A challenge when interpreting diagnostic plots is understanding the extent to which deviations from the expected pattern could be due to random noise (sampling variation) rather than actual assumption violations. This function is intended to assess this, by simulating multiple realizations of residuals (and fitted values) in situations where assumptions are satisfied, and plotting a global simulation envelope around these at level conf.level.

This function can take any fitted model, and construct any of three diagnostic plots, as determined by which:

  1. Residual vs fits plot (optionally, with a smoother)

  2. Normal quantile plot

  3. Scale-Location plot (optionally, with smoother)

and see if the trend is behaving as expected if the model were true. As long as the fitted model responds to residuals and predict (and when sim.method="refit", simulate and update) then a simulation envelope will be constructed for each plot.

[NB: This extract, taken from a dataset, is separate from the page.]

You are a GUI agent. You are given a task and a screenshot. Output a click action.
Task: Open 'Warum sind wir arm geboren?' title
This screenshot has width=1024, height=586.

Simulation envelopes are global, constructed using the GET-package, meaning that (for example) a 95% global envelope on a quantile plot should contain all residuals for 95% of datasets that satisfy model assumptions. So if any data points lie outside the quantile plot's envelope we have evidence that assumptions of the fitted model are not satisfied. The GET-package was originally constructed to place envelopes around functions, motivated by the problem of diagnostic testing of spatial processes (Myllymäki et al 2017), but it can equally well be applied here, by treating the set of residuals (ordered according to the x-axis) as point-wise evaluations of a function. For residual vs fits and scale-location plots, if do.smooth=TRUE, global envelopes are constructed for the smoother, not for the data, hence we are looking to see if the smoother is wholly contained within the envelope. The smoother is constructed using gam from the mgcv package with maximum likelihood estimation (method="ML").

Note that the global envelopes only tell you if there is evidence of violation of model assumptions – they do not tell you whether the violations are large enough to worry about. For example, in linear models, violations of normality are usually much less important than violations of linearity or equal variance. And in all cases, modest violations tend to only have modest effects on the validity of inferences, so you need to think about how big observed violations are rather than just thinking about whether or not anything is outside its simulation envelope.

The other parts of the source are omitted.